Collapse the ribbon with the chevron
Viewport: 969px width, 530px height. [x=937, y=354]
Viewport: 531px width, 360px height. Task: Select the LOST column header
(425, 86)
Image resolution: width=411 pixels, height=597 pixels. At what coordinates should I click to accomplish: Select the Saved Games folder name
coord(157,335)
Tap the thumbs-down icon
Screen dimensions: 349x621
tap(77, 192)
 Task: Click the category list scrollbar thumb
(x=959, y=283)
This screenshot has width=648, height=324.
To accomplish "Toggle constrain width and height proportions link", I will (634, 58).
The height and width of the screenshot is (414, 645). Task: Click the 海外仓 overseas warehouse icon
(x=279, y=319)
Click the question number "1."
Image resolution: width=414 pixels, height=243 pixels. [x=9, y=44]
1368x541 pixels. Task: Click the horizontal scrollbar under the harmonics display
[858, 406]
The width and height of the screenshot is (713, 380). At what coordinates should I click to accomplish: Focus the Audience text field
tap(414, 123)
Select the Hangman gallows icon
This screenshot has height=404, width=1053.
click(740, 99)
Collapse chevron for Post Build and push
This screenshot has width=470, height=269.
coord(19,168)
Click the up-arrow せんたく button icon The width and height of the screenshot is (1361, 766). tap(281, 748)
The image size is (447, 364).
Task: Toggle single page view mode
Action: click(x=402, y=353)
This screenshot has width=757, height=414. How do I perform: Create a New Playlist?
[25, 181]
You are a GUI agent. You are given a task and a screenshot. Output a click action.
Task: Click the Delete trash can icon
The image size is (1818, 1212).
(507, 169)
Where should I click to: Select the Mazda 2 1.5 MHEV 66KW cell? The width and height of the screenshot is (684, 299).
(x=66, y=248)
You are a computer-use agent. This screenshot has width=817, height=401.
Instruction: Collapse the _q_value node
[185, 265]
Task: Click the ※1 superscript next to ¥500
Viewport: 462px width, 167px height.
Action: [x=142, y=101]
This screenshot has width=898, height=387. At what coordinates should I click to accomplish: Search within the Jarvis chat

* * * * * * * * *

__YOUR GOAL__: Return each line of the records that contains the string "resolution". Case matters.

__COMPLETED EXERCISE__:
Image resolution: width=411 pixels, height=597 pixels. At what coordinates should I click to accomplish: Select the Saved Games folder name
Image resolution: width=414 pixels, height=243 pixels. [x=9, y=44]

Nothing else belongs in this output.